# is clay/ silica dish a one shot deal?



## ssstew2000 (Nov 28, 2010)

Its finished, it worked. and Im a beleiver now .it was just small scale, and the gold button does'nt even show on the gram scale. Thats ok i can still see it and it was just a test run anyway. Question is the clay/silica melting dishIi used still has the borax and the purple residue stuck to it. I tried re-melting it but could not get it to flow out. Is there a way to clean this out so i can reuse the dish or can i just reuse it as is. thanks again every one this is a great hobbie. :mrgreen: :lol: :shock: :mrgreen: 
stepehn.


----------



## Barren Realms 007 (Nov 28, 2010)

You can use soda ash to make the flux flow easier, it will deteriorate the crucible each time you use it.


----------



## lazersteve (Nov 28, 2010)

Use the search box for 'cleaning dish' and you will find a detailed step by step description of the process. I believe there is a direct link to the dish cleaning topic in the Rough Guide to the forum also (found via the Guided Tour Link below). Harold originally posted on this and I posted a numerical step-by-step process using his method.

Steve


----------



## Harold_V (Nov 29, 2010)

ssstew2000 said:


> Its finished, it worked. and Im a beleiver now .it was just small scale, and the gold button does'nt even show on the gram scale. Thats ok i can still see it and it was just a test run anyway. Question is the clay/silica melting dishIi used still has the borax and the purple residue stuck to it. I tried re-melting it but could not get it to flow out. Is there a way to clean this out so i can reuse the dish or can i just reuse it as is.

— SUPPLIED DATA —
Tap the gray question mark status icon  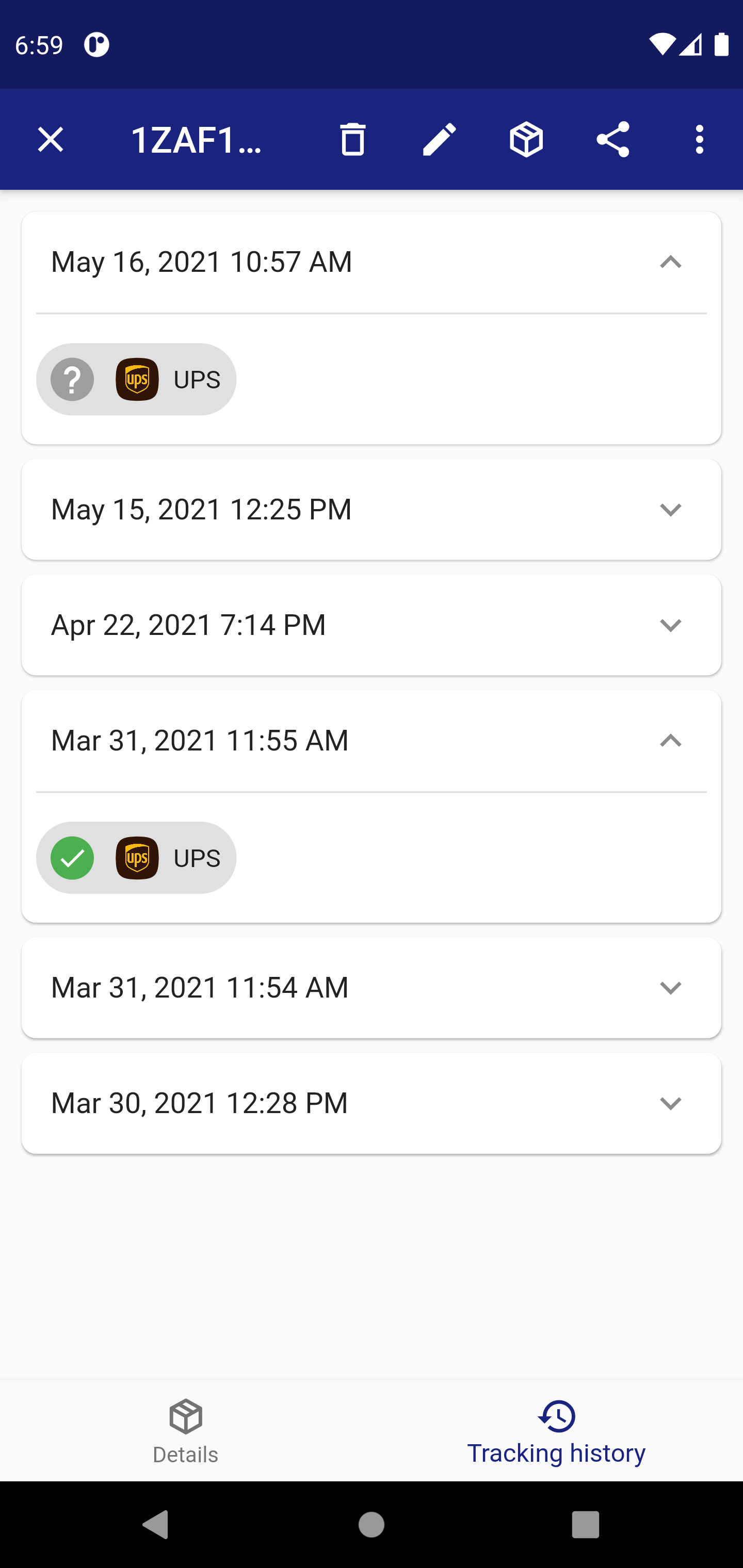72,379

— SET TASKS —
[a] Answer these questions from the melting dish thread:
(i) What did ssstew2000 say was still stuck to the dish?
(ii) What did Barren Realms 007 suggest using to make the flux flow easier?
(iii) According to lazersteve, who originally posted on dish cleaning?
[b] Please write the next part of the melting dish thread, picking up after its final sentence.
The lines are separate material and have nothing to do with the melting dish thread.

— RESULTS FOR THE EXERCISE —
[a]
(i) The borax and the purple residue
(ii) Soda ash
(iii) Harold

[b]
A melting dish that has been properly seasoned and shows signs of purple is generally not in need of any attention. It's just a sign of some colloidal gold being included in the flux. 

I'm assuming that the flux covering isn't heavy, just a light film over the surface, and it doesn't have any other colors (brown, dark green, etc.). I am also assuming that you have used ONLY borax for flux, nothing more. If that be the case, simply use the dish for the next melting of pure, or, if you intend to do any inquarting, use it as is for that purpose. 

Cleaning melting dishes can be beneficial, but at the cost of a considerable amount of their useful life. For that reason, I recommend you use a melting dish until the flux covering becomes contaminated to the point where it is no longer fluid at heat. As it darkens, a function of absorbing oxides from melting base metals, it will become less and less fluid. At that point, follow the cleaning instructions mentioned. A cone mold is very desirable to have when you clean a melting dish, for in the process of dissolving the hardened flux, you will see metals form that you swear weren't there. By pouring the hot slag to a cone mold, the bead of metal that is produced will be found at the tip of the cone, and is readily separated from the slag. This bead should yield values when refined. 

Harold


----------



## Oz (Nov 29, 2010)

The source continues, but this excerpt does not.